Excerpted text
18 Apr Owners of Midsize Companies Have Varied Liquidity Options
For owners of large and midsize companies, need for liquidity does not have to be an all-or-nothing decision. It really isn’t like the famous song by The Clash:
“Should I stay or should I go now? If I go it could be trouble. If I stay it could be double.”
When business owner(s) need or want to take big money home, they have options.
Selling out is what most business owners consider when they want or need a nice payday. Implied is the sale of all equity interest in the business. This usually means transition out of active management of the business. Although this scenario will yield cash for the seller(s), retirement and/or departure from the business may not be what you had in mind. The good news is that there ARE other options for securing some liquidity.
A traditional, or “sponsored,” recapitalization means selling a 30%to 80% equity stake to a private-equity firm (“sponsor”). Almost always, the business is simultaneously leveraged with as much senior and subordinate debt as the business can handle. This type of transaction is commonly structured:
- with the owner-seller and/or the existing CEO or management team continuing to run the company
- to allow the owner-seller to take a maximum amount of money off the table
- so the owner-seller retains a material ownership interest
The liquidity event enjoyed by the owners under this type of transaction will be less than the 100% cash-out scenario, but it can be as high as 70% or 80% of what would be possible with the 100% sale, and the benefits to this approach are evident. For companies that are healthy, growing, and can attract the right equity sponsor, it’s not unusual for a seller to retain, say, a 20% interest that’s eventually worth as much or more than was his or her 100% interest.

Source material

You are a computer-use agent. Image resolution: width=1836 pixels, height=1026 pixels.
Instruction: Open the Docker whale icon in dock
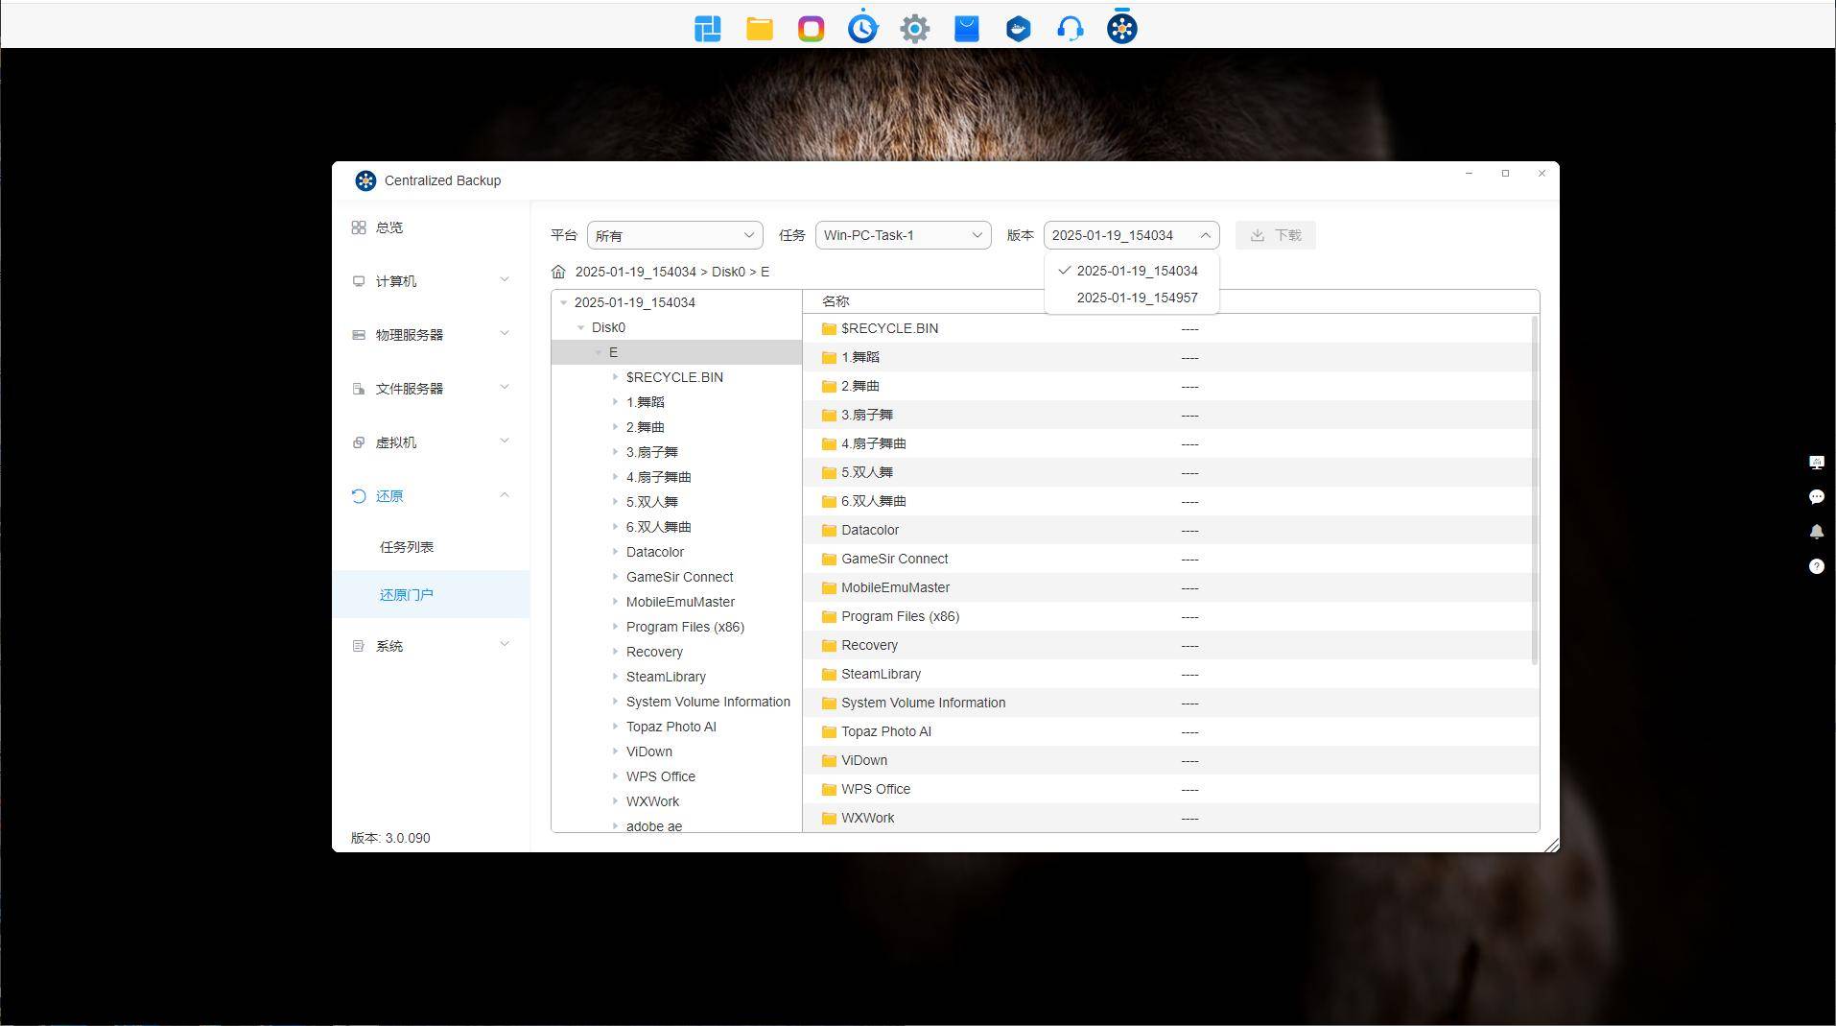(1018, 29)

Exercise instructions
1: From the article on liquidity options for business owners, write out the stretch from "When business owner(s)" through "securing some liquidity.".
2: List every way the article on liquidity options for business owners says a sponsored recapitalization is commonly structured.

Responses
1:
When business owner(s) need or want to take big money home, they have options.
Selling out is what most business owners consider when they want or need a nice payday. Implied is the sale of all equity interest in the business. This usually means transition out of active management of the business. Although this scenario will yield cash for the seller(s), retirement and/or departure from the business may not be what you had in mind. The good news is that there ARE other options for securing some liquidity.

2:
- With the owner-seller and/or the existing CEO or management team continuing to run the company
- To allow the owner-seller to take a maximum amount of money off the table
- So the owner-seller retains a material ownership interest